Beneath this line is the data. Output exactly the lines from the line with "The height and width of the screenshot is (1456, 819)." to the line with "Click empty footer space left of Cancel", both ends included, and nothing more.

##########

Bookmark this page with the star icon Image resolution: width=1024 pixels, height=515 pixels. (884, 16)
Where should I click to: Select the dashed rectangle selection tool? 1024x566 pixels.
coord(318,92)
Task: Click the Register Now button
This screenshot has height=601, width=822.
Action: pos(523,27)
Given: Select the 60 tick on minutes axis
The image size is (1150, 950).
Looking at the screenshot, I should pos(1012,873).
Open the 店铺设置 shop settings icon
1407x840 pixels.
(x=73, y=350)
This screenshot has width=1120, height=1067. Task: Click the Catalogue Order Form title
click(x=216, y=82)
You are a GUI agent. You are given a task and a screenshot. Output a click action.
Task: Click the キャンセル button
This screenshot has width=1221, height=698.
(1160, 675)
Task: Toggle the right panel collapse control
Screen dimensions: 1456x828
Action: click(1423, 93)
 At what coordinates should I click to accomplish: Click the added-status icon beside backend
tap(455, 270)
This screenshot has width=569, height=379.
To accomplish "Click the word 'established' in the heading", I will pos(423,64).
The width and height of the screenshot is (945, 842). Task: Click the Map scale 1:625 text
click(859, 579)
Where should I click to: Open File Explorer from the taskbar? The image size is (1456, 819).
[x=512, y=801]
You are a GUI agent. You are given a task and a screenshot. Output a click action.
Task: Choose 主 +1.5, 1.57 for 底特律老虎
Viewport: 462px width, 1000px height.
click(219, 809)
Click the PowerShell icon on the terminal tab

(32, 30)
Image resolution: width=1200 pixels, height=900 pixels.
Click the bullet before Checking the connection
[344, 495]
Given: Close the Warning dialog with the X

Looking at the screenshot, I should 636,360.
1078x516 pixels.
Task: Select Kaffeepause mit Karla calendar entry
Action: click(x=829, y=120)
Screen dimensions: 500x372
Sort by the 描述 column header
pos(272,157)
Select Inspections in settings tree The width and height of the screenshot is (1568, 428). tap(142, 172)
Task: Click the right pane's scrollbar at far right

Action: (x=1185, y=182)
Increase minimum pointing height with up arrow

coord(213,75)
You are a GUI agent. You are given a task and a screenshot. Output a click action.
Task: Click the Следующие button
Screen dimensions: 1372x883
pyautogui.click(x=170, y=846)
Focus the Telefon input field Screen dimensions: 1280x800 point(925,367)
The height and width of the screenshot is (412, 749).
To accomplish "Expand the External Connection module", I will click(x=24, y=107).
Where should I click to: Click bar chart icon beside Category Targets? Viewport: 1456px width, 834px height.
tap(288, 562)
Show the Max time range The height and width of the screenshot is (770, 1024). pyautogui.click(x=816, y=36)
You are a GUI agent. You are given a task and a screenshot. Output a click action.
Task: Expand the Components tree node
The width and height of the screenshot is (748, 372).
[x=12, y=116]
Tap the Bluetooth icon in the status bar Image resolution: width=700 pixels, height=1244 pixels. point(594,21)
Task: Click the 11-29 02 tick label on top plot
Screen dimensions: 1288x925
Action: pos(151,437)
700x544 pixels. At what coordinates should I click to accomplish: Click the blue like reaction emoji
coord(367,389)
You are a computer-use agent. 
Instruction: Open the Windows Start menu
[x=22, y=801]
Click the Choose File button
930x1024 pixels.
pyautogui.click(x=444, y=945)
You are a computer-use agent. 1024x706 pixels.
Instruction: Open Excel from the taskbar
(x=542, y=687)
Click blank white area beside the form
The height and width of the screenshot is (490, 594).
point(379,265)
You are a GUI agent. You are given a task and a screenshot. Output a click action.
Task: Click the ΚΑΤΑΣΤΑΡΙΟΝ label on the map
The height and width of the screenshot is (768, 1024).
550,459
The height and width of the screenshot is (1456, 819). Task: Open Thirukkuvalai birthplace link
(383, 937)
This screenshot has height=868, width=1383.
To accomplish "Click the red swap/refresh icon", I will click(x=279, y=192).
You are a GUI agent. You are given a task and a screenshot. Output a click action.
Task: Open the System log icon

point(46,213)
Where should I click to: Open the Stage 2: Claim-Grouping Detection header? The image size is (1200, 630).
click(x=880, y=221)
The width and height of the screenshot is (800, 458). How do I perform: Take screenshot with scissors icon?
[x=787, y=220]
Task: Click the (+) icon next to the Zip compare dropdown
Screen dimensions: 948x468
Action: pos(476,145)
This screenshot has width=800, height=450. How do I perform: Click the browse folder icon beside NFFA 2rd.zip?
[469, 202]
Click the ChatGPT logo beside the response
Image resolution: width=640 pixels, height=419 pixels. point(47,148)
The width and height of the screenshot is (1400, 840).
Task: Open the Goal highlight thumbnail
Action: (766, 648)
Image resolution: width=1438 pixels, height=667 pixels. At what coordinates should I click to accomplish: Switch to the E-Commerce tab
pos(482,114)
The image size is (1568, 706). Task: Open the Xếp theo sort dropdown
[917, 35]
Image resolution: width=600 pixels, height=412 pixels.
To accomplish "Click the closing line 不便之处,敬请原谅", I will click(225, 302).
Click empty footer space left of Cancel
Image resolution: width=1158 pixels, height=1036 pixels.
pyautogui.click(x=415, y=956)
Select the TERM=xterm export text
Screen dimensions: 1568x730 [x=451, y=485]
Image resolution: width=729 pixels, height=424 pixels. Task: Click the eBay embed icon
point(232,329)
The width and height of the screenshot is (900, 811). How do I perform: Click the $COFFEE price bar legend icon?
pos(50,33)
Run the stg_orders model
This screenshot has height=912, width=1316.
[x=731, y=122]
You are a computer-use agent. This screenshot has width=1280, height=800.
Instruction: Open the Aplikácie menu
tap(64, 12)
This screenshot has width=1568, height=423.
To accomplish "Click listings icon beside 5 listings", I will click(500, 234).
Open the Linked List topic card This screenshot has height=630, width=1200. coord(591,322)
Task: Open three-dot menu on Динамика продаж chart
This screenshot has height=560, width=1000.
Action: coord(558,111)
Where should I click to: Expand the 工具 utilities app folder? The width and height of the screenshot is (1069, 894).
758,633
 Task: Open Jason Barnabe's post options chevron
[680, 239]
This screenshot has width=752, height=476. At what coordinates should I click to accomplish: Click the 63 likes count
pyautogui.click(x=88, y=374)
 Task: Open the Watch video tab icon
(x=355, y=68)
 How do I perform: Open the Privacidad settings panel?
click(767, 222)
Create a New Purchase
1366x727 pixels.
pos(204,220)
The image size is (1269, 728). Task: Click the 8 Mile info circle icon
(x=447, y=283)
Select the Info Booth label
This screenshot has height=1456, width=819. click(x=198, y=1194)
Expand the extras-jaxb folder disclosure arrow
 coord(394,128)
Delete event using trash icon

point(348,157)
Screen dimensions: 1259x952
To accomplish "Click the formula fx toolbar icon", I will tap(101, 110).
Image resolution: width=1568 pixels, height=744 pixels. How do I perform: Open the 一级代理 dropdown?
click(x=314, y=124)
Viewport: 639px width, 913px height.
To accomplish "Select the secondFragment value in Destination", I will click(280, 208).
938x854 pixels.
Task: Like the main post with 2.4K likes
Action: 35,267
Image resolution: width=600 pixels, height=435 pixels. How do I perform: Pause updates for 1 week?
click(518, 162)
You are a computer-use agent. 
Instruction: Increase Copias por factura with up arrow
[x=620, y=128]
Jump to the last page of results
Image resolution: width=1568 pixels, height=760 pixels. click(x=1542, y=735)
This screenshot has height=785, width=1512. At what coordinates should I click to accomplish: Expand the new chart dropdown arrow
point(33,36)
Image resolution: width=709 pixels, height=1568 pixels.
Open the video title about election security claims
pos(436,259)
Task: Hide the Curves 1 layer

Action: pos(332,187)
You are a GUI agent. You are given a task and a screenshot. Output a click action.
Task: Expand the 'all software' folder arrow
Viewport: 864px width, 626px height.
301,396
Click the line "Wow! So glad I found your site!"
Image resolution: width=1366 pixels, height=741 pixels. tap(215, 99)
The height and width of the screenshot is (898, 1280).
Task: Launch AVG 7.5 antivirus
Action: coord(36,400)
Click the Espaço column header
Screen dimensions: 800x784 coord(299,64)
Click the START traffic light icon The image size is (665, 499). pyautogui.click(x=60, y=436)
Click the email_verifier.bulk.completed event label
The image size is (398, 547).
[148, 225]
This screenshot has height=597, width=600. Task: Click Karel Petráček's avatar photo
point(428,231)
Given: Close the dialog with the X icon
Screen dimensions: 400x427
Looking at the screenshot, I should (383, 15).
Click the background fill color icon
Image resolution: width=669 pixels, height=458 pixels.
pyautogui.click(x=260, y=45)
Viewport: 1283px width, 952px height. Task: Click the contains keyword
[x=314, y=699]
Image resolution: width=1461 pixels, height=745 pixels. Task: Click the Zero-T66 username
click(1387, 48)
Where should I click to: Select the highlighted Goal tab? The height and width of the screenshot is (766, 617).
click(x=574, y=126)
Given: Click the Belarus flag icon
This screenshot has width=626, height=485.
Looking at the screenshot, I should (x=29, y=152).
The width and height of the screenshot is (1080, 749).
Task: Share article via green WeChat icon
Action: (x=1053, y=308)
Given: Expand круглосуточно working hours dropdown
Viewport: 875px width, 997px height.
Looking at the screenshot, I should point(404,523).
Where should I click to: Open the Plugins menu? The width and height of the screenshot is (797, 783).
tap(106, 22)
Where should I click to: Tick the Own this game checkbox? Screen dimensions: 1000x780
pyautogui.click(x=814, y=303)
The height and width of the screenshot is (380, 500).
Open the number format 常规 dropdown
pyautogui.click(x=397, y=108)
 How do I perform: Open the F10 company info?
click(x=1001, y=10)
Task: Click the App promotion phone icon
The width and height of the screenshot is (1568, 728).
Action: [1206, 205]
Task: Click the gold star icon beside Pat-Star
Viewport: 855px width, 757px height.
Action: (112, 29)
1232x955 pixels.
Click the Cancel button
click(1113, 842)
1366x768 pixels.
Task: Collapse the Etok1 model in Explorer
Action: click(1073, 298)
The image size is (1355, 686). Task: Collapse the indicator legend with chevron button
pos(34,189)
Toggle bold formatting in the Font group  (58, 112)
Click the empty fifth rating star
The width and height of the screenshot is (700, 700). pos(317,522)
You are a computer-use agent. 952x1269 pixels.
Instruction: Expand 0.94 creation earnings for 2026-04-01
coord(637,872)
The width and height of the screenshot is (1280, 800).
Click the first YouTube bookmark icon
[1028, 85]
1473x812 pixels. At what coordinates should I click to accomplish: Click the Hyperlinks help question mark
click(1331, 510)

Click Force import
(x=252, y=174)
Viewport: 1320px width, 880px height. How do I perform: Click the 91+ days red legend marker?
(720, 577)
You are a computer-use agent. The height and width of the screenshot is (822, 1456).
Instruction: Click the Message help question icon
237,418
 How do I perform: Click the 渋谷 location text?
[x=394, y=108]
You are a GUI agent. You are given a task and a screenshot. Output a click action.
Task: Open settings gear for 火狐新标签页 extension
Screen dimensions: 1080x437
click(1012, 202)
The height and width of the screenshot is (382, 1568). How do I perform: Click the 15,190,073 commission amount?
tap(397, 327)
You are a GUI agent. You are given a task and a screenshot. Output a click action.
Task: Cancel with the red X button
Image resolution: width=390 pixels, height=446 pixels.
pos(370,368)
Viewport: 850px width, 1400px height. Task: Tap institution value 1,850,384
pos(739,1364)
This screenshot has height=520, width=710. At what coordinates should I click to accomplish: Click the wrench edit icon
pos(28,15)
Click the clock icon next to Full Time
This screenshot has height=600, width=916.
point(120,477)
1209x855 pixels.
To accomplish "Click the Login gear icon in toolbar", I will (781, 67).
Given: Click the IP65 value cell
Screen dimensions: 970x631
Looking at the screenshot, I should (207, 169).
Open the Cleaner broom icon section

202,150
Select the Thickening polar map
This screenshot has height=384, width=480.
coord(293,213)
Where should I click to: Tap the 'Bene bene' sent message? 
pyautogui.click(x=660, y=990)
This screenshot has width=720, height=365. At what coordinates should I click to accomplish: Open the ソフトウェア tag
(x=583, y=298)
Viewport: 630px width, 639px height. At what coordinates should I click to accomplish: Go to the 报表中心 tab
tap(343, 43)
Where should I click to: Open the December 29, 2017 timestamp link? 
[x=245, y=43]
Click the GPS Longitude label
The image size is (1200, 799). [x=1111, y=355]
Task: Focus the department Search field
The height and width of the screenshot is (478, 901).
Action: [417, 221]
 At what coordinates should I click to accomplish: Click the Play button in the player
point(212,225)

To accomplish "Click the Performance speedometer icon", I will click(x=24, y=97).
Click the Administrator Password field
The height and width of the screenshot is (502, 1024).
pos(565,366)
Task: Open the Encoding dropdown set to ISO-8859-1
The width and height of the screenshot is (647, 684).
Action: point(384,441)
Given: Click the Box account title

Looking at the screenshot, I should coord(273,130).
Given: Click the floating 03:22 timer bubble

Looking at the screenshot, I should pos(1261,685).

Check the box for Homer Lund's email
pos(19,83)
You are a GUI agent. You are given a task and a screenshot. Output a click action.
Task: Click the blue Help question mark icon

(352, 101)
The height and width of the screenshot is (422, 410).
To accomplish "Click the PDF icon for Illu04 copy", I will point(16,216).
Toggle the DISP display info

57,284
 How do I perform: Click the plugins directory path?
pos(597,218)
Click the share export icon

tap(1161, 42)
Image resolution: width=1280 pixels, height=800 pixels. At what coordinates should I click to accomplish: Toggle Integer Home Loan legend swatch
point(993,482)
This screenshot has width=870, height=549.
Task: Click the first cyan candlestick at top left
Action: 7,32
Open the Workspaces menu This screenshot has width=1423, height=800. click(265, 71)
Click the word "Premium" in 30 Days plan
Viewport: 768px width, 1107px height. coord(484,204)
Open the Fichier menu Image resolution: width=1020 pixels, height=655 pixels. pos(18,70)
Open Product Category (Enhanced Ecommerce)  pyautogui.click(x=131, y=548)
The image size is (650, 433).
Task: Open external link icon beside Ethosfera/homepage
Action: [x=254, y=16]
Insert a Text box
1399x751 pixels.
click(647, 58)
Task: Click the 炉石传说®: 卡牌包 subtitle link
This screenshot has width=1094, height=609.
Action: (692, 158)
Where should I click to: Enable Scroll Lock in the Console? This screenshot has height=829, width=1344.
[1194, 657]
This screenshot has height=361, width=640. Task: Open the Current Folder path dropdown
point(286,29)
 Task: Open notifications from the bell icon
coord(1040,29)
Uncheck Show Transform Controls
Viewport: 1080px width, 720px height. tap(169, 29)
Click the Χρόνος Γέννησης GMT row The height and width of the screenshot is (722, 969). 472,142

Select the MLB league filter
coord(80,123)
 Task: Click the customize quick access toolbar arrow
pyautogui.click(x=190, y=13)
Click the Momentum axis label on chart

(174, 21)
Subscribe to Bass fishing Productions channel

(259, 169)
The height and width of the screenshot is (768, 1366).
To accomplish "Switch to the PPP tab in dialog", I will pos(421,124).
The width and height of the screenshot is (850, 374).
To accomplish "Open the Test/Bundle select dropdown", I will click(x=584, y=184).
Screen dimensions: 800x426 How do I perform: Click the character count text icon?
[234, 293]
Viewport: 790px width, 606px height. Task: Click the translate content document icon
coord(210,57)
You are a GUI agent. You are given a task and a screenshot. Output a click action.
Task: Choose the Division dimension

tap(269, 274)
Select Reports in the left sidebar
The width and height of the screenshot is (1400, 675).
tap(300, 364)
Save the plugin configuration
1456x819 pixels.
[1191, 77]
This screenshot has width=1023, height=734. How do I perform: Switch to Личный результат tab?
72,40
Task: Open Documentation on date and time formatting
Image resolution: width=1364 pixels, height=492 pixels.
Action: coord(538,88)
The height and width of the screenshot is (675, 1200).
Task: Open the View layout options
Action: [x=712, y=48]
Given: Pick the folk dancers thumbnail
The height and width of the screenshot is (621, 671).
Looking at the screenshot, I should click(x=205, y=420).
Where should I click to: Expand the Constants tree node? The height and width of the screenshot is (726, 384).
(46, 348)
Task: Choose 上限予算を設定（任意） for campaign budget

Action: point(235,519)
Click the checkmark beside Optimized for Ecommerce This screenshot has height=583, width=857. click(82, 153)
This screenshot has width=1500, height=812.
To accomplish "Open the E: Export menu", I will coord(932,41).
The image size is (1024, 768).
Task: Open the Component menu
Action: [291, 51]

##########

Solution to the exercise:
The height and width of the screenshot is (1456, 819). Task: Open Thirukkuvalai birthplace link
(383, 937)
This screenshot has height=868, width=1383.
To accomplish "Click the red swap/refresh icon", I will click(x=279, y=192).
You are a GUI agent. You are given a task and a screenshot. Output a click action.
Task: Open the System log icon

point(46,213)
Where should I click to: Open the Stage 2: Claim-Grouping Detection header? The image size is (1200, 630).
click(x=880, y=221)
The width and height of the screenshot is (800, 458). How do I perform: Take screenshot with scissors icon?
[x=787, y=220]
Task: Click the (+) icon next to the Zip compare dropdown
Screen dimensions: 948x468
Action: pos(476,145)
This screenshot has width=800, height=450. How do I perform: Click the browse folder icon beside NFFA 2rd.zip?
[469, 202]
Click the ChatGPT logo beside the response
Image resolution: width=640 pixels, height=419 pixels. point(47,148)
The width and height of the screenshot is (1400, 840).
Task: Open the Goal highlight thumbnail
Action: (766, 648)
Image resolution: width=1438 pixels, height=667 pixels. At what coordinates should I click to accomplish: Switch to the E-Commerce tab
pos(482,114)
The image size is (1568, 706). Task: Open the Xếp theo sort dropdown
[917, 35]
Image resolution: width=600 pixels, height=412 pixels.
To accomplish "Click the closing line 不便之处,敬请原谅", I will click(225, 302).
Click empty footer space left of Cancel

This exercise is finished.